This brings us to our final section, which is about sexual immorality, and especially the gay Christian's response to their situation. Beyond that however, anyone involved in any sort of sexual immorality, including pornography, any sort of sex outside of marriage, etc, would do well to note this. These verses are for everyone.

Sexual sin is not a small thing. Outside of Christ all sin condemns, but not all sin has the same consequences for us here. In I Corinthians 6:18-20 Paul writes,
"Flee sexual immorality. Every sin that a man does is outside the body, but he who commits sexual immorality sins against his own body. Or do you not know that your body is the temple of the Holy Spirit who is in you, whom you have from God, and you are not your own? For you were bought at a price; therefore glorify God in your body and in your spirit, which are God's."
For the Christian struggling with sexuality and sexual immorality of any kind, these verses are especially important. God states that sexual immorality is not like other sins. It is something that goes against the very self. Remember, this includes all sexual sin, gay or straight. The reason given is enormous; that we are the temple of the Holy Spirit, that we are not our own, that we were bought with a price.

It does not matter what type of sexual sin it is. We are, as Christians, as Christ-followers, to glorify God in our body and our spirit, because they are both God's, having been bought at the greatest price in all the universe and beyond; that of Christ's blood on the cross. This is why, no matter the price, we must choose to follow God's will.

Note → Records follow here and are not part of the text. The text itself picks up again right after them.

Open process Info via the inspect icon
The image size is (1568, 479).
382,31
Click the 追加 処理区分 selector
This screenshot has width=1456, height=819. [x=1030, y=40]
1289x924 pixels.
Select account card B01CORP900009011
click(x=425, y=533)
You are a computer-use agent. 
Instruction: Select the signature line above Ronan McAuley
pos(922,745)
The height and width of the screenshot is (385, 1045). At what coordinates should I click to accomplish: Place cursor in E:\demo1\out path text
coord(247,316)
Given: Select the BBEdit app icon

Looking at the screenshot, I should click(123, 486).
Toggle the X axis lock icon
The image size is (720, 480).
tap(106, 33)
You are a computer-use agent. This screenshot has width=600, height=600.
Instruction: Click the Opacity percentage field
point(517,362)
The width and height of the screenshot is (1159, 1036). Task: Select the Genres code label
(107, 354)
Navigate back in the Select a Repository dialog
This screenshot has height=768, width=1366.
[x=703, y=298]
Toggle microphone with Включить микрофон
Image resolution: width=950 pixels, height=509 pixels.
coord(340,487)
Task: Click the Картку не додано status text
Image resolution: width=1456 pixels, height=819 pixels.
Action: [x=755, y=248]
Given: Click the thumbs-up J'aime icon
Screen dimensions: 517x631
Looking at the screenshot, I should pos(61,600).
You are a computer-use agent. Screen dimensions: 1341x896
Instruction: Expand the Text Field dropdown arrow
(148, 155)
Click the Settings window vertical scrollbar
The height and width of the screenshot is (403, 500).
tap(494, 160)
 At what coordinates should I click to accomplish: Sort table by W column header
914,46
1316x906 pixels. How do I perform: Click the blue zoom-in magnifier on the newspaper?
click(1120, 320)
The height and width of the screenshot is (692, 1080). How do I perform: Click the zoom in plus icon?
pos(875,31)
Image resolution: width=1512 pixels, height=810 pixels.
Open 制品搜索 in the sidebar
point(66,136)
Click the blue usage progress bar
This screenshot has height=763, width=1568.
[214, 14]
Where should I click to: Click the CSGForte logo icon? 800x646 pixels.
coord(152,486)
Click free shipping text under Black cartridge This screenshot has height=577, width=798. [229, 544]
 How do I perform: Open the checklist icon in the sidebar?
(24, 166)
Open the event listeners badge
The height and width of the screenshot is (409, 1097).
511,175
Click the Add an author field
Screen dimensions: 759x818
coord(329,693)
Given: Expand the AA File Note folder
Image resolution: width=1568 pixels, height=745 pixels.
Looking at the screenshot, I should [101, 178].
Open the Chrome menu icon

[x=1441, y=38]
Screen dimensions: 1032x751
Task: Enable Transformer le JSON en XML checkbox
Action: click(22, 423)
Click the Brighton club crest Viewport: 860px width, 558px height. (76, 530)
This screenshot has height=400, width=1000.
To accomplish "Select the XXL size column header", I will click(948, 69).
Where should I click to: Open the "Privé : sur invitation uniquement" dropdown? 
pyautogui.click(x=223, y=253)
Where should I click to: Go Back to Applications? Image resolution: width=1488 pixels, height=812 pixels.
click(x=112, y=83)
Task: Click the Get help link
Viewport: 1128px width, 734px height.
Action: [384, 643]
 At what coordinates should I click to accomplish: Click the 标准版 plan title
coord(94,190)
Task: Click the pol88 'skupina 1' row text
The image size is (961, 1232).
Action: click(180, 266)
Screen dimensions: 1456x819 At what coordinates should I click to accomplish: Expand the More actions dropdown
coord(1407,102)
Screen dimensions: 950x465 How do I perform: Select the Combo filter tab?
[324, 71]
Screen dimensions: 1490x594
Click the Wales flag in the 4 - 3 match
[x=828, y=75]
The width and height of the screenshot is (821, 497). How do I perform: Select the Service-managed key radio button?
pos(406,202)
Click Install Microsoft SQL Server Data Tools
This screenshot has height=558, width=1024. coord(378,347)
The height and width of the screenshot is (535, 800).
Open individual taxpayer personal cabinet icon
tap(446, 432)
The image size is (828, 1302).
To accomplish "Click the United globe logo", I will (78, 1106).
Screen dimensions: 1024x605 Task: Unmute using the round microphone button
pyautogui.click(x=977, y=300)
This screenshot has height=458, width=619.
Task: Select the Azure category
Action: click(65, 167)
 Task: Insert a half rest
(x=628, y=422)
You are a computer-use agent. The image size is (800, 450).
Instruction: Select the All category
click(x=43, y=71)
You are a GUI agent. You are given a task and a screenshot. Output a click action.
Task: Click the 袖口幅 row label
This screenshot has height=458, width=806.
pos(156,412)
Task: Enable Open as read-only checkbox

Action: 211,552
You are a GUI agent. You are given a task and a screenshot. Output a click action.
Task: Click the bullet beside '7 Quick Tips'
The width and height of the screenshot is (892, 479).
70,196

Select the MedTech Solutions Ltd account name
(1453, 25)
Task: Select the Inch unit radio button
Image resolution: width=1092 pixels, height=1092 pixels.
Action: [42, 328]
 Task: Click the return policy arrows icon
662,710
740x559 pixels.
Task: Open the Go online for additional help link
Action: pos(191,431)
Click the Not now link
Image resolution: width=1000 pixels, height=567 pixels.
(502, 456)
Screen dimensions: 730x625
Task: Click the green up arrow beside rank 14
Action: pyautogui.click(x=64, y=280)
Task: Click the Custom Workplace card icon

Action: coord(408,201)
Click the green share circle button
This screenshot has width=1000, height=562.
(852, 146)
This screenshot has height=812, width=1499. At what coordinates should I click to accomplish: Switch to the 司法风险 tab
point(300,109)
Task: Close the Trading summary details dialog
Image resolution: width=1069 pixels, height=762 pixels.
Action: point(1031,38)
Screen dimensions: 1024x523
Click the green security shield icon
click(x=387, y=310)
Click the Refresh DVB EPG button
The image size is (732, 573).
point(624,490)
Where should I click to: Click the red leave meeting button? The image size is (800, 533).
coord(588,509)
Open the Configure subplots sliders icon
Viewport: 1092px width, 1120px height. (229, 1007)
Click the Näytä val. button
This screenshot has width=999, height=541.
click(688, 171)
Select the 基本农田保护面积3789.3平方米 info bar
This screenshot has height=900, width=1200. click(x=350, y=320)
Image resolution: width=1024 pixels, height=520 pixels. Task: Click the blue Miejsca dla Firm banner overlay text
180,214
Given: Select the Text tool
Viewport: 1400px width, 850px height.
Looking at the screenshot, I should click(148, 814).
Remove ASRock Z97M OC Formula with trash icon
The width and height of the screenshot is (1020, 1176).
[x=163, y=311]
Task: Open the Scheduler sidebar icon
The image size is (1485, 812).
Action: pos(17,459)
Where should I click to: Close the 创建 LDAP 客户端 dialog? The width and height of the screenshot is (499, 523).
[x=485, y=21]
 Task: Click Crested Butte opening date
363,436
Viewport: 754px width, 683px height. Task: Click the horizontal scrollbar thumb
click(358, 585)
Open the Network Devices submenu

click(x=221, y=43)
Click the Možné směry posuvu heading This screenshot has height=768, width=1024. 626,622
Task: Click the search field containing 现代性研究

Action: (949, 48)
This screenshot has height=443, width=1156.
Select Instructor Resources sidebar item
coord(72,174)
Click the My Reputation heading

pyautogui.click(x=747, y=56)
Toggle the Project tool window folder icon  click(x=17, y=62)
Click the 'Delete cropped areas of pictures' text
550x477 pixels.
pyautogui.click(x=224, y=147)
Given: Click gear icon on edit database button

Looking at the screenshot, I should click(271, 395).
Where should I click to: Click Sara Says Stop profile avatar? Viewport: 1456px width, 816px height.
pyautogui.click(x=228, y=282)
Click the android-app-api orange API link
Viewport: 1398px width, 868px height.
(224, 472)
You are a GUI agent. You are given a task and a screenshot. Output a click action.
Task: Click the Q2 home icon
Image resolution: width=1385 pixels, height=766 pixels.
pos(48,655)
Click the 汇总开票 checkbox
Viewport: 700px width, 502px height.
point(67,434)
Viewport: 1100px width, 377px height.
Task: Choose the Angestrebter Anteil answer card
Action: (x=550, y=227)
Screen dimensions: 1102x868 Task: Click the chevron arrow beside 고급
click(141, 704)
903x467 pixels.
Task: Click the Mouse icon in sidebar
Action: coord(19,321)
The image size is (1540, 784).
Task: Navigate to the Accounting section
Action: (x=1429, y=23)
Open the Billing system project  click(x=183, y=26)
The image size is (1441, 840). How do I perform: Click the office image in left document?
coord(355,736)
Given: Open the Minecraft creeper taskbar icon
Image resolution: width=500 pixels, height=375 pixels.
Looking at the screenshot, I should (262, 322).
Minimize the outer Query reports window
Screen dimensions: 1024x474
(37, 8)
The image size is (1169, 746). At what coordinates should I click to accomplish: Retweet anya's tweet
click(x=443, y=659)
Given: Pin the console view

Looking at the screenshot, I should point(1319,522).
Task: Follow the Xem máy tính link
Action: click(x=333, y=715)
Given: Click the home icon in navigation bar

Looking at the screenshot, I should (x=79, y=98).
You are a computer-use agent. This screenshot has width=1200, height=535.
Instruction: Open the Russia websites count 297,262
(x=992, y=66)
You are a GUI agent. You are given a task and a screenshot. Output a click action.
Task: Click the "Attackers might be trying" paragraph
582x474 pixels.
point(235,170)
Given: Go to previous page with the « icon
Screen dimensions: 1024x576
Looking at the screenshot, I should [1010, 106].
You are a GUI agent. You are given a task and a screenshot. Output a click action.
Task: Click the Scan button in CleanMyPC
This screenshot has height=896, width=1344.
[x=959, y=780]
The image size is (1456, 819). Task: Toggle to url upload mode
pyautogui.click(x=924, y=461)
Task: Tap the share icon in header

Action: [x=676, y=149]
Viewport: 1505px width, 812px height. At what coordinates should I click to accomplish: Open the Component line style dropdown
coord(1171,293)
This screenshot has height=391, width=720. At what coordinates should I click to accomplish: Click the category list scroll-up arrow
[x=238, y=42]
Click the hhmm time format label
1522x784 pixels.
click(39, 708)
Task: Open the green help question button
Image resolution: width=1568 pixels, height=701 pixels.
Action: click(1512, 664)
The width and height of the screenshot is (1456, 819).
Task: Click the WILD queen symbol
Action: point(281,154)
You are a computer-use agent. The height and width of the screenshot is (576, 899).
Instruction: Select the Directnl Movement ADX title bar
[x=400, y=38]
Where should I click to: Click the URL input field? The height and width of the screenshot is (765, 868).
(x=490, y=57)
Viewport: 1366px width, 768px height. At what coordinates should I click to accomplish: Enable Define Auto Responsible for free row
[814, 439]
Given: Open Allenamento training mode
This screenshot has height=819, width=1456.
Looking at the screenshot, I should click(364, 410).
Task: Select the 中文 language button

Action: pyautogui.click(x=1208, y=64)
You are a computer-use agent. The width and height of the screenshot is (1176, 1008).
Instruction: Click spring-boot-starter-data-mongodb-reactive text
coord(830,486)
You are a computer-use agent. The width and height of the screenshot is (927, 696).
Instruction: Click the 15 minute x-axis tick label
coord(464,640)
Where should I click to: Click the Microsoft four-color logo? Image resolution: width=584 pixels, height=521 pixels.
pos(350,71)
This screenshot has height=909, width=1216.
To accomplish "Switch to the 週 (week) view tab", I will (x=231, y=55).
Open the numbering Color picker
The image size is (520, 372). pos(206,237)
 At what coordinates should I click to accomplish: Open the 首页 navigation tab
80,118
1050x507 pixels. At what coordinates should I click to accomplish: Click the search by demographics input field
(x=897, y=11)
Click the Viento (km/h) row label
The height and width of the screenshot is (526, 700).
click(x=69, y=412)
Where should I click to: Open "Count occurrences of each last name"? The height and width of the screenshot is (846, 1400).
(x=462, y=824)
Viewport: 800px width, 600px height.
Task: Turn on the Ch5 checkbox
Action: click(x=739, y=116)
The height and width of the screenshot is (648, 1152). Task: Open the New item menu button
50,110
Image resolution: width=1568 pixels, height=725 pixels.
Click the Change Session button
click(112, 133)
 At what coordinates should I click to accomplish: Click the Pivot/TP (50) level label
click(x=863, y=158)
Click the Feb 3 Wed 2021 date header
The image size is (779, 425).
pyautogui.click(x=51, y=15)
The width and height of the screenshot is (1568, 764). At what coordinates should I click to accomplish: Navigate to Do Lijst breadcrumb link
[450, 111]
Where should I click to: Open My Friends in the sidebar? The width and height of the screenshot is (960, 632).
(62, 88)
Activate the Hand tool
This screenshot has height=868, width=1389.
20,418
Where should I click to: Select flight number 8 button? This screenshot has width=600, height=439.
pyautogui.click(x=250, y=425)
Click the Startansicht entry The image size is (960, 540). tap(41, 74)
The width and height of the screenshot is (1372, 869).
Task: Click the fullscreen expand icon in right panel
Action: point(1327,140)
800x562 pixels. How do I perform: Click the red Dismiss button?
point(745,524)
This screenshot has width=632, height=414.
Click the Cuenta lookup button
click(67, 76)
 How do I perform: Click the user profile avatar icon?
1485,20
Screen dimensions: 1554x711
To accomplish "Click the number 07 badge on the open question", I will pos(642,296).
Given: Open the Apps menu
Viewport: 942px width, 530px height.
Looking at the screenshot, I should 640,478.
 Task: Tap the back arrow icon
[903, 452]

For some that will mean overcoming their sexual sin. For others that will mean choosing to follow Paul's example of celibacy. For most it will mean getting back up and moving forward, not matter how many times they fall. For all it will mean giving up something in this temporary realm of existence in order to gain something much greater and much higher than anything they could dream or imagine.

We were bought with a price.

We are loved beyond this existence.

And we have but one standard, Christ and His Word, by which we as those who choose to follow Him can live by.

It may be a struggle. It may be hard. And there will be times where you wonder and fear if it the weight you are called to bear is worth it.

But remember that Christ has already won the victory. And when you see Him on That Day, and come to His side, you will know that it was. You will know the reason for it all, and you will know that the price that had to be paid was not only worth it, but that it was much smaller than any person should ever have had to pay.

So fight the good fight. You are loved, you are strong, you are able. Because He has already won the ultimate victory for you.